Leguee is in his seventh year as a director with Sask Wheat, first being elected in 2017, and re-elected in 2021. 

"I'm very familiar with the organization, been with it a long time," Leguee said. "I have a bit of experience with sharing with the CWRC (Canadian Wheat Research Coalition) and the research committee, so I feel comfortable stepping into this role at this point."

Noting that it is humbling to be given the role of chair, Leguee added that it feels great the other directors have put their confidence and their faith in him to lead the organization. 

Leguee is taking over the role with several recent developments for Sask Wheat. One of those has been the amalgamation with the Saskatchewan Winter Cereal Development Commission, a process that started in 2022, and wrapped up on August 1st of last year. 

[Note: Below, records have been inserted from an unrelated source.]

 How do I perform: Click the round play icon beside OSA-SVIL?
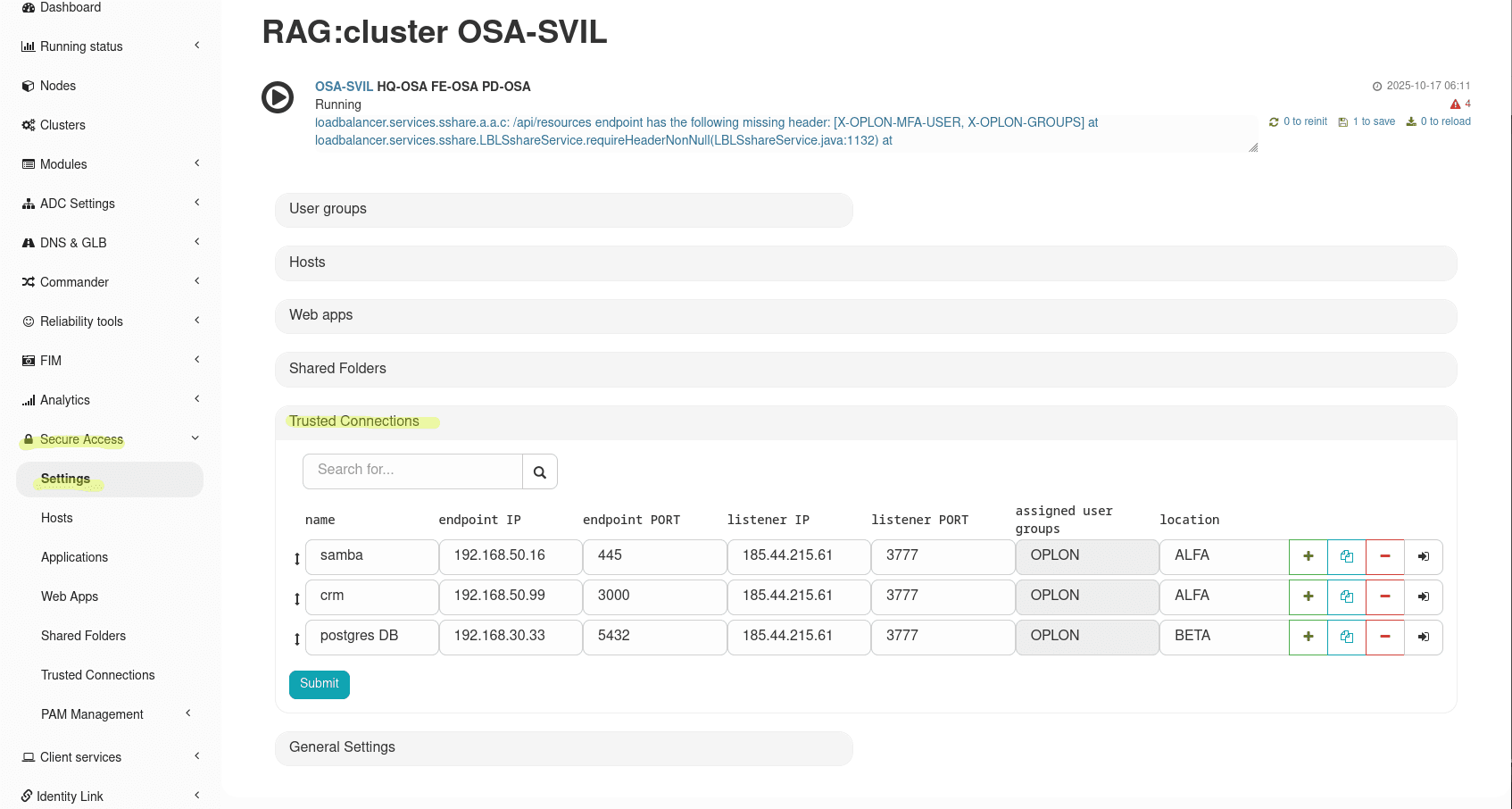278,97
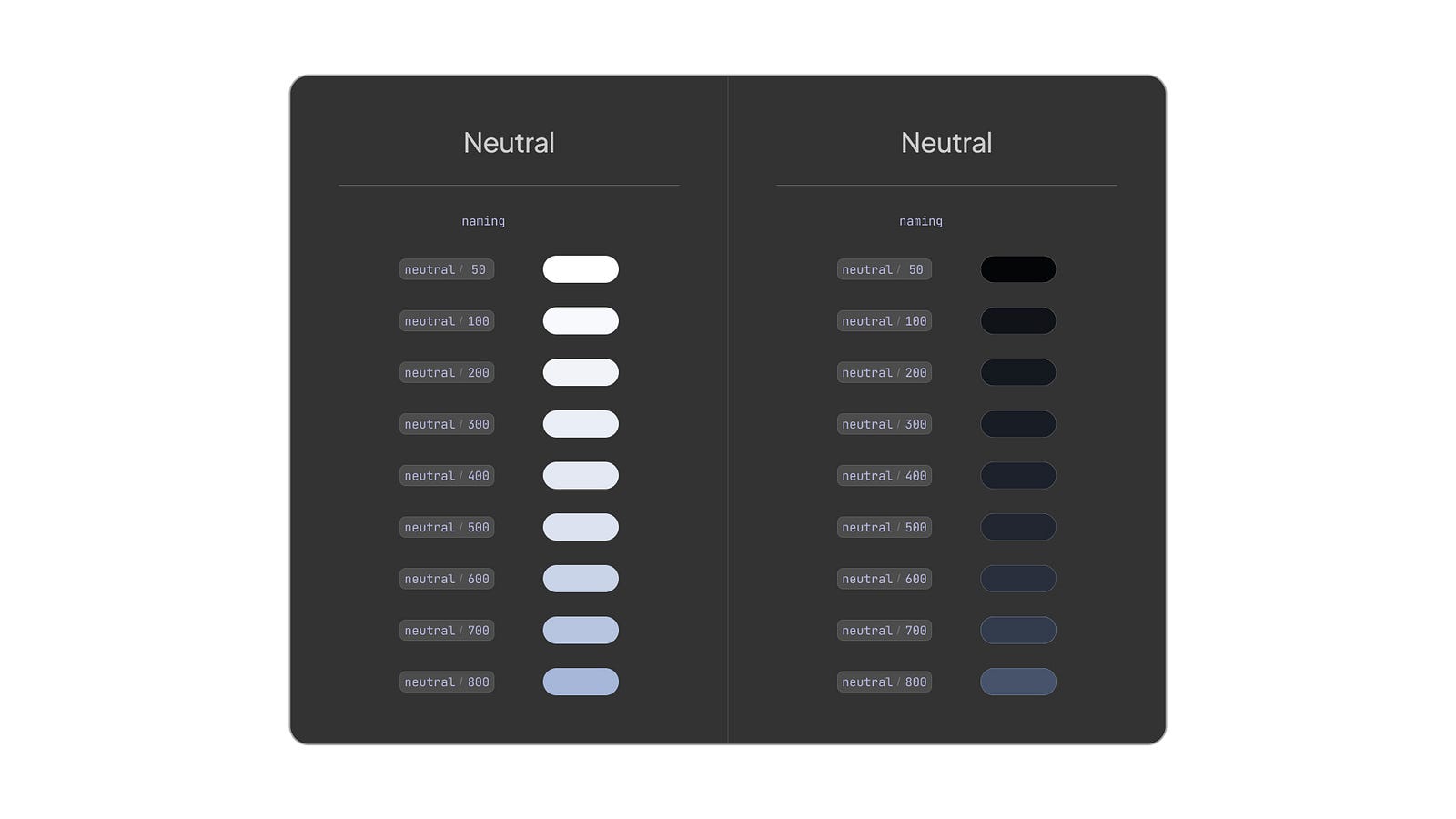Viewport: 1456px width, 819px height.
Task: Select the dark slate-blue neutral/800 swatch
Action: point(1017,682)
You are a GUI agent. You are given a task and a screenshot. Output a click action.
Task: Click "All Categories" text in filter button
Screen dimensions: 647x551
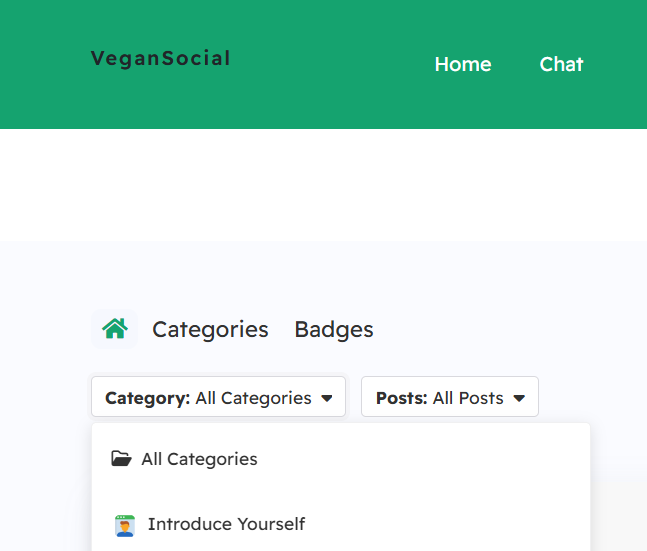(253, 398)
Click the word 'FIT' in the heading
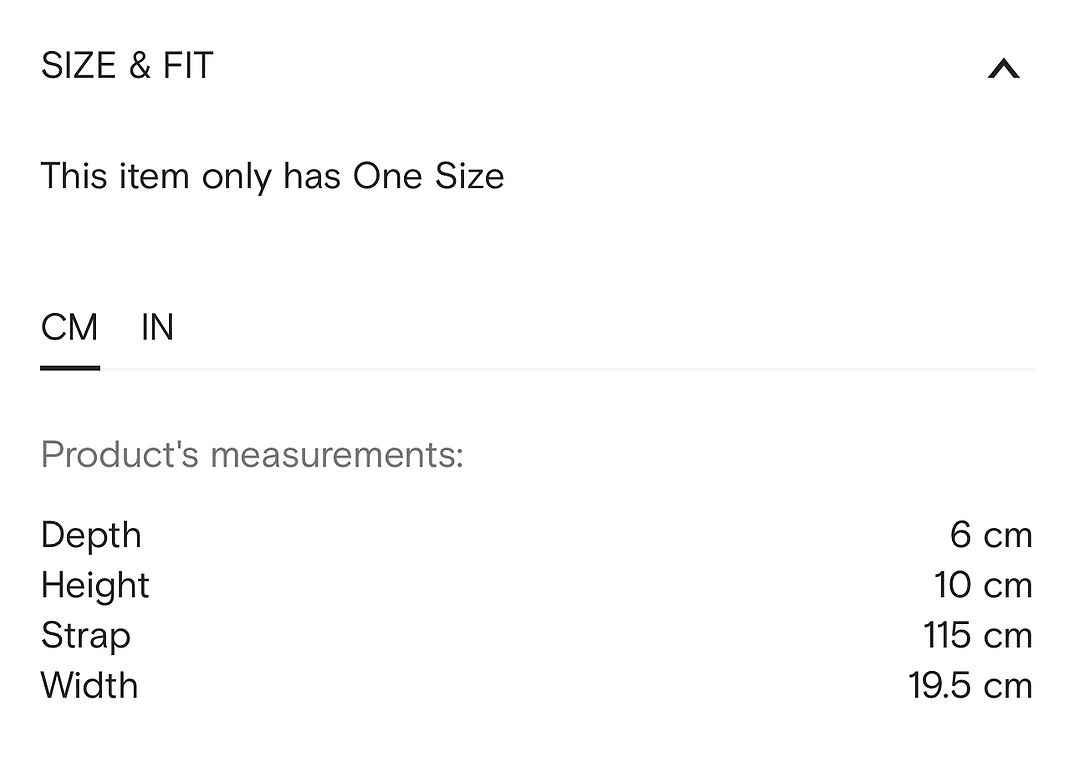Viewport: 1074px width, 768px height. pos(188,66)
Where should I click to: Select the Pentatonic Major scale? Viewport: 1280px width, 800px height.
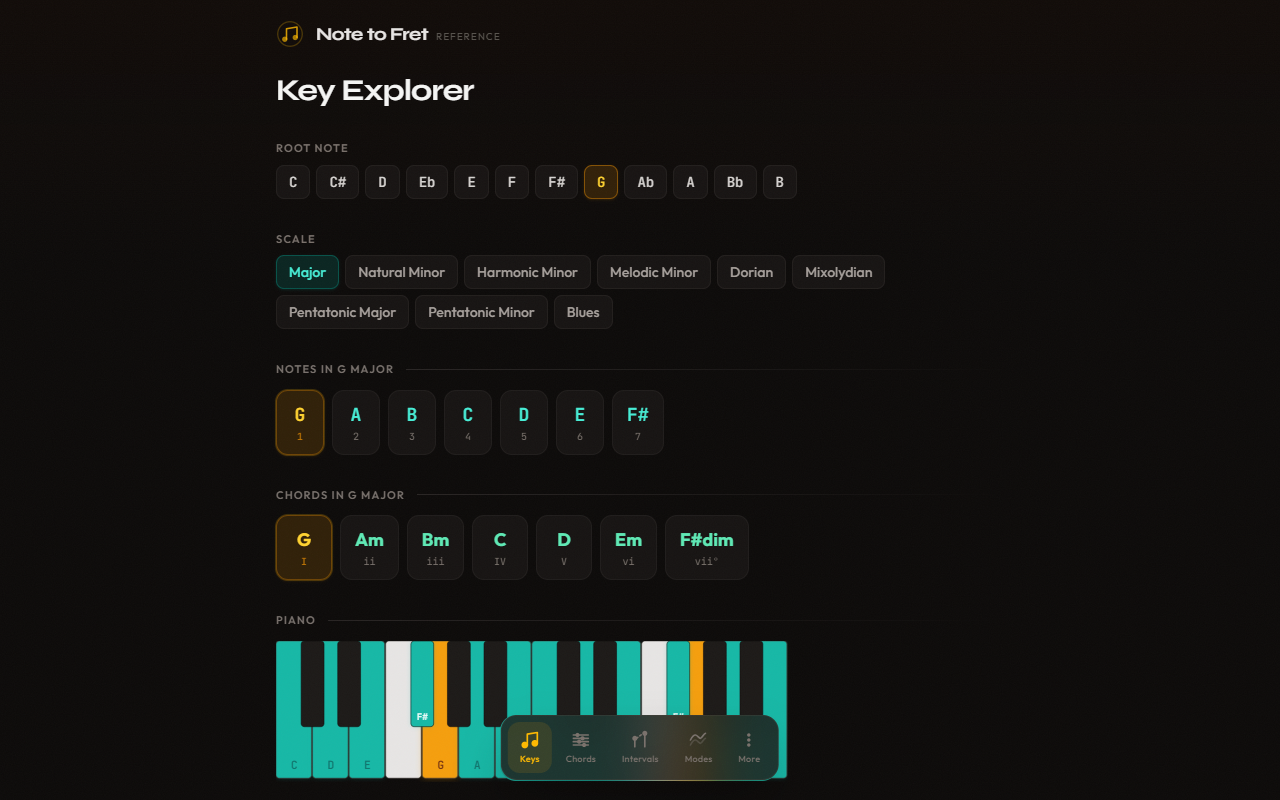coord(342,312)
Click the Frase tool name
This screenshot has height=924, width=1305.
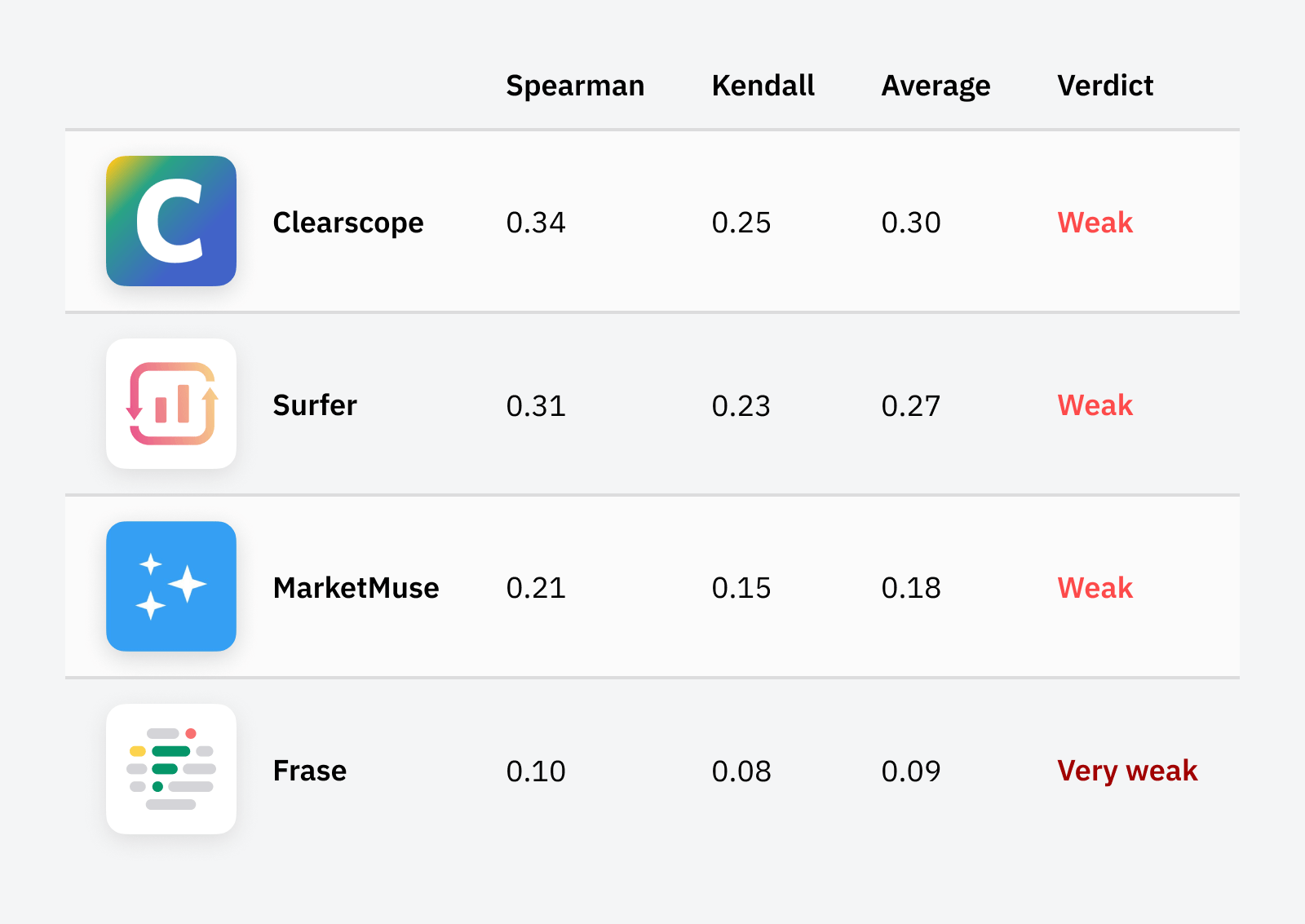click(310, 771)
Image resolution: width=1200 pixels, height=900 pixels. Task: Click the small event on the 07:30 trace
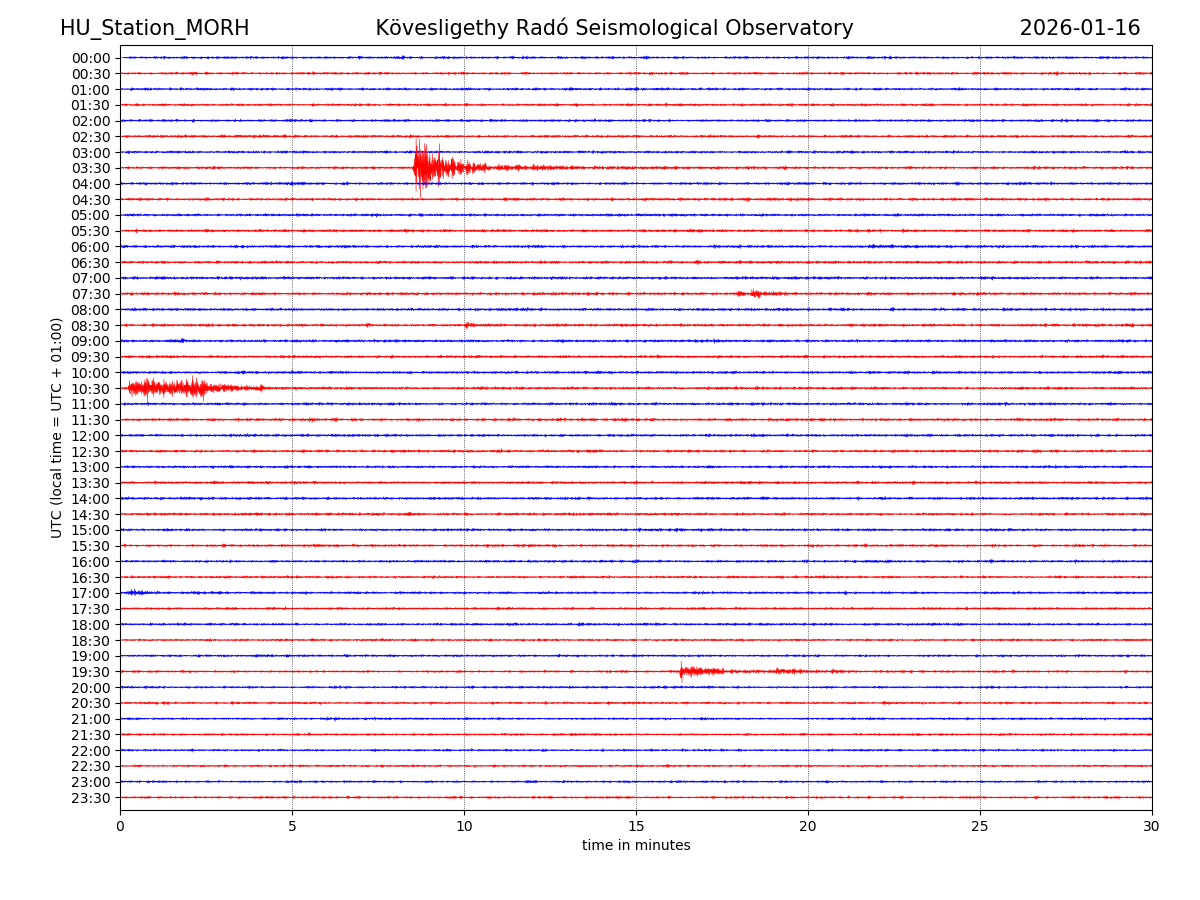[x=753, y=293]
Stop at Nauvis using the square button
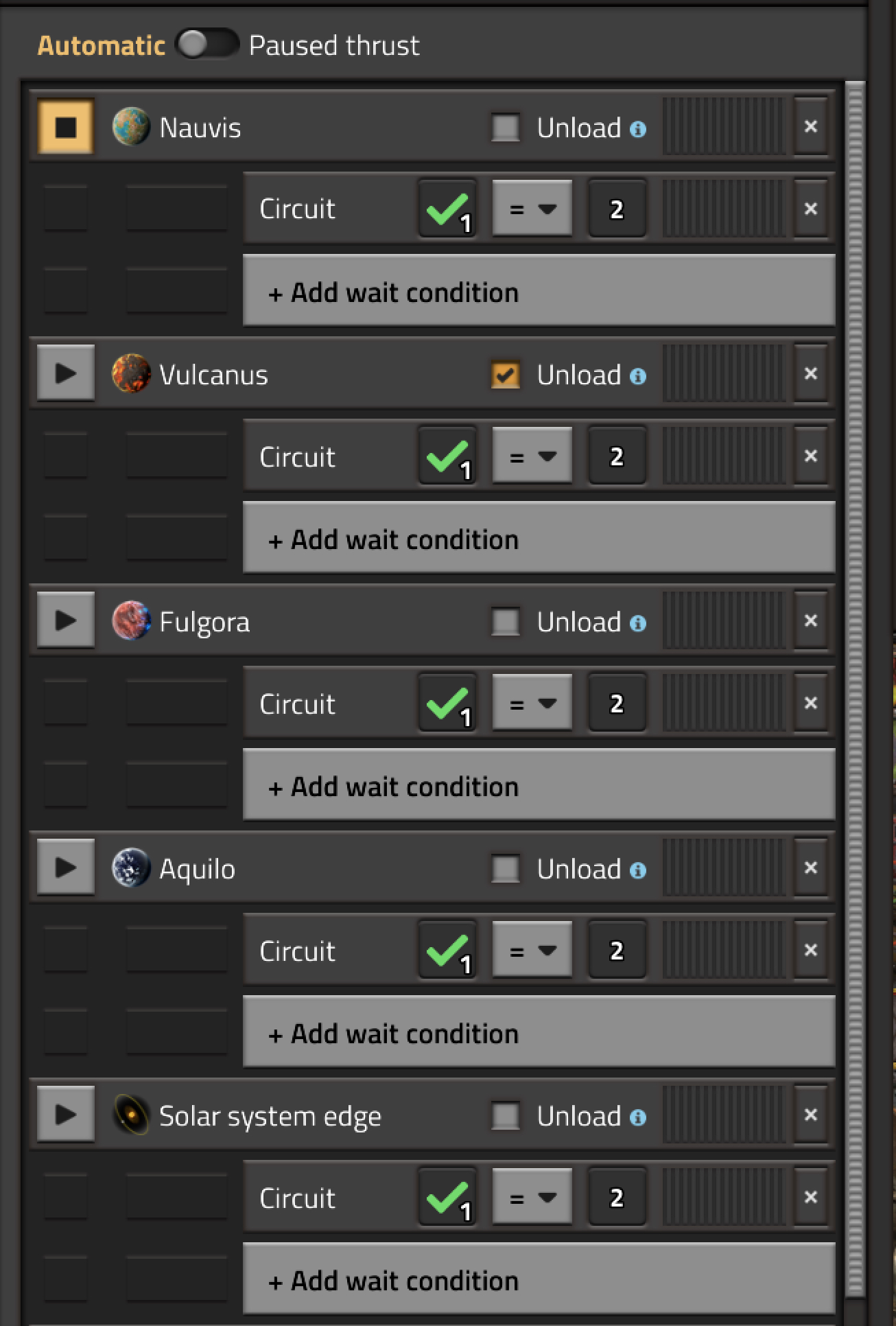The height and width of the screenshot is (1326, 896). click(65, 127)
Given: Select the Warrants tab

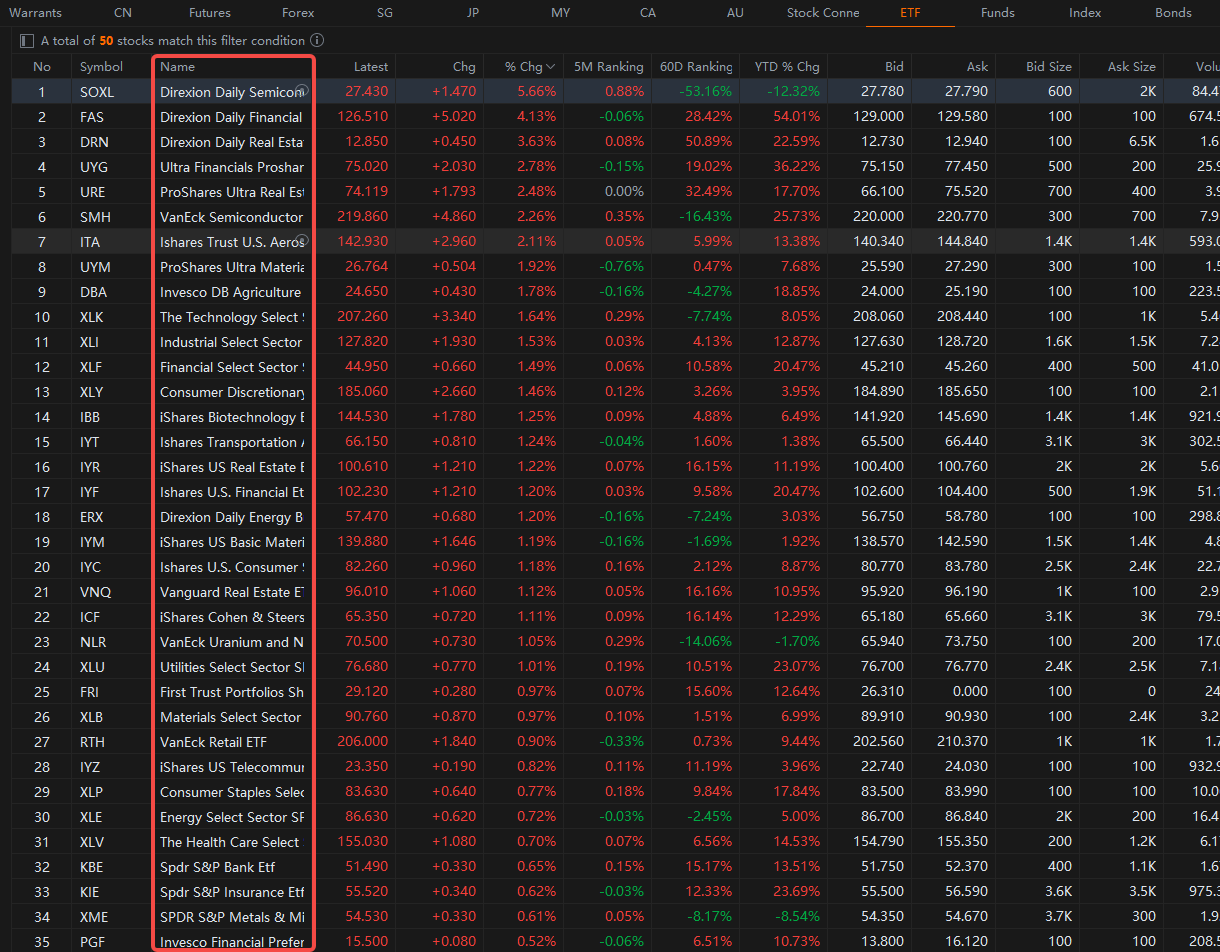Looking at the screenshot, I should pos(35,13).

"Winter Cereals, for a long time, it struggled to keep a consistent amount of acres going in every year to generate enough checkoff dollars to fund research into better winter wheat varieties, improved agronomy practices, post-production stuff," Leguee said of the amalgamation. "It was very difficult for them to fund all that because they still needed administration. They still needed that type of work to get done, and that was dominating a good chunk of their budget, so by us being able to take that part of it on, we can get a lot more dollars going towards winter wheat research, and in all honesty, a lot of research that goes into spring wheat projects often has a winter wheat component, and it just makes sense for those two to be funded together."

Then, the day after the announcement of the new chair, Sask Wheat announced $1.8 million in funding for 17 research projects. Leguee noted every year they collaborate with many organizations to fund research, with a focus on wheat in terms of variety, development, agronomy, and post-production. The funding for these projects comes through the Agriculture Development Fund, and getting to see these projects early on is, for Leguee, a highlight of the job. 

He noted there were a few that were of particular interest to him right now. 

"There's a project identifying newly emerging and mass mycotoxins in cereal grains," he said. "There's an artificial intelligence project to detect sprout damage and there's a lot of work being done to enhance the Sm1 wheat midge resistance trait."

Leguee explained the trait is a single source of resistance, so if the wheat midge were to ever overcome it, and become resistant to the trait, they would lose it and never get it back. 

"It's really important that we steward it, but also that we find new ways to combat wheat midge."

Overall, the funding Sask Wheat has provided for research since 2014 has totalled just under $19 million, which Leguee said is a lot of money going towards improving wheat varieties and wheat agronomy for Saskatchewan producers.